Ancestor Stones. By Aminatta Forna. Bloomsbury pound;7.99 (paperback)

Gods Behaving Badly. By Marie Phillips. Jonathan Cape pound;12.99 (hardback)

Anyone coming to Penelope Lively’s novel expecting breathtaking plot twists, breaking glass, car chases or graphic descriptions of violence will be disappointed. However, lovers of her work will find Consequences very much to their taste.

It tells the story of three generations of women, beginning just before the Second World War and ending almost in the present.

A house, as so often in Lively’s novels, provides the framework. Wood engraving and printing play an important part in what happens. So does war, and the network of class and personal relationships are economically and tellingly sketched. There’s much that’s dramatic, but it’s told in a measured way that allows the reader to absorb the tale quietly and thoughtfully. The characters and their narratives are interesting and this account of the times they live through will remain with the reader.

Lively knows the weight and value of every word and uses language with elegance and precision.

Women’s voices tell the stories that make up Aminatta Forna’s Ancestor Stones. She’s a writer who’s not afraid of laying on the colours and speaking directly of strong emotions. This book will sweep you away with its tales of a life lived in a place of enormous beauty, which is going through cataclysms of war and the after-effects of colonialism in Africa.

Abie, living in contemporary London, travels to Africa and meets her four aunts after she discovers she has inherited the family coffee plantation.

The aunts’ stories create a fascinating and complicated tapestry about women’s lives in an unnamed African country.

The first joke in Gods Behaving Badly comes in the title, and the rest of this much-hyped debut novel keeps up the standard. It’s a terrific idea: the Greek Gods, no longer on Olympus, are struggling in a squalid house in North London.

Humans play out a love story of their own against a background of hilarious and imaginative takes on characters such as Artemis (now a dog walker) Aphrodite (a phone-sex operator) and Apollo (a TV psychic). Athena, my favourite, speaks entirely in business jargon.

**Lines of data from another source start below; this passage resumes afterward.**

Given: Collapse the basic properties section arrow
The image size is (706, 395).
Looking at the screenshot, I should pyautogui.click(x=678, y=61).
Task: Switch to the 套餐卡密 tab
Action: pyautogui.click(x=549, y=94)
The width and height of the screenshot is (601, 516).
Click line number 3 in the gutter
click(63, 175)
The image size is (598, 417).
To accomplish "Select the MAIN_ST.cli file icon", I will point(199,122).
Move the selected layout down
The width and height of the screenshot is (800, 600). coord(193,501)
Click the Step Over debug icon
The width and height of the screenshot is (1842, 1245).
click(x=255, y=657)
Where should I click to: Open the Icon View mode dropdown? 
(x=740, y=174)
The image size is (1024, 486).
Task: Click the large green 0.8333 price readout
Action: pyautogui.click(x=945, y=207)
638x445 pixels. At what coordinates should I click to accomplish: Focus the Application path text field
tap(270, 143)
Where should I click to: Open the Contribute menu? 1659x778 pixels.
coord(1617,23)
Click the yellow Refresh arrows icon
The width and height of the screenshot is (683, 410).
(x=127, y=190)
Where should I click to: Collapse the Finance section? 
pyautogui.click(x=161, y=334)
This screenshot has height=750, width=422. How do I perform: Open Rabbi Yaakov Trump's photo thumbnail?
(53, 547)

If you use the London Underground, you’ll never forget that one of its platforms is where you catch the train to Hades, with Charon a sinister ticket collector on the journey.

This novel is very funny, inventive and also quite touching. If it weren’t for the sex and the swearing, it would be a perfect cross-over novel from the adult to the teenage market. Or maybe those things will commend it to a younger audience. Whoever reads it, it’s a blas *

Adele Geras has just published a new novel for adults called A Hidden Life (Orion)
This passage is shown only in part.